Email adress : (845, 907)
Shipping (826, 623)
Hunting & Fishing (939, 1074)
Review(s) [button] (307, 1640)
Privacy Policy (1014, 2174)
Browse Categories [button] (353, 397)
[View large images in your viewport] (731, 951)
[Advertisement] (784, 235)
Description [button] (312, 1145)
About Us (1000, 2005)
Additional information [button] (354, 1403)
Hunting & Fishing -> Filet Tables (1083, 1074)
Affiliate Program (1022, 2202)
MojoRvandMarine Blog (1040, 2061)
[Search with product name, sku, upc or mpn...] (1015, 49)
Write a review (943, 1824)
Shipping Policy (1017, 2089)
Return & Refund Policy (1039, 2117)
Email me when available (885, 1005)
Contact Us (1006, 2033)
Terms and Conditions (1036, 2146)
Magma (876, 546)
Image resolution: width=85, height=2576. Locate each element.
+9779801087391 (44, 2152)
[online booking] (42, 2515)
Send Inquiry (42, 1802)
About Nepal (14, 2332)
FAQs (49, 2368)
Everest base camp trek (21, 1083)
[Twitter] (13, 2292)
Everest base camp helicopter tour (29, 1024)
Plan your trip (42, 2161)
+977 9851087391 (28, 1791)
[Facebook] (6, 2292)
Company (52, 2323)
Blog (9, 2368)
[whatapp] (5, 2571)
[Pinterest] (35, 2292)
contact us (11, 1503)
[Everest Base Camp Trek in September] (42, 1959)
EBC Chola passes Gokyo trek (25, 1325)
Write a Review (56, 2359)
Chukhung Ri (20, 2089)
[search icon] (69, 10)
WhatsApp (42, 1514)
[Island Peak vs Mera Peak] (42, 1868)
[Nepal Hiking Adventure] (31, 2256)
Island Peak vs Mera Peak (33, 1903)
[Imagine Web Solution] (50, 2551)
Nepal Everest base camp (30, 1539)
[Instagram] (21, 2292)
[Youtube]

Brief
When the line with "Image resolution: width=85, height=2576." is reached in the data above, begin copying, and stop after the line with "[Island Peak vs Mera Peak] (42, 1868)"; copy each line exactly, both ends included.

Written answer
Image resolution: width=85, height=2576. Locate each element.
+9779801087391 (44, 2152)
[online booking] (42, 2515)
Send Inquiry (42, 1802)
About Nepal (14, 2332)
FAQs (49, 2368)
Everest base camp trek (21, 1083)
[Twitter] (13, 2292)
Everest base camp helicopter tour (29, 1024)
Plan your trip (42, 2161)
+977 9851087391 (28, 1791)
[Facebook] (6, 2292)
Company (52, 2323)
Blog (9, 2368)
[whatapp] (5, 2571)
[Pinterest] (35, 2292)
contact us (11, 1503)
[Everest Base Camp Trek in September] (42, 1959)
EBC Chola passes Gokyo trek (25, 1325)
Write a Review (56, 2359)
Chukhung Ri (20, 2089)
[search icon] (69, 10)
WhatsApp (42, 1514)
[Island Peak vs Mera Peak] (42, 1868)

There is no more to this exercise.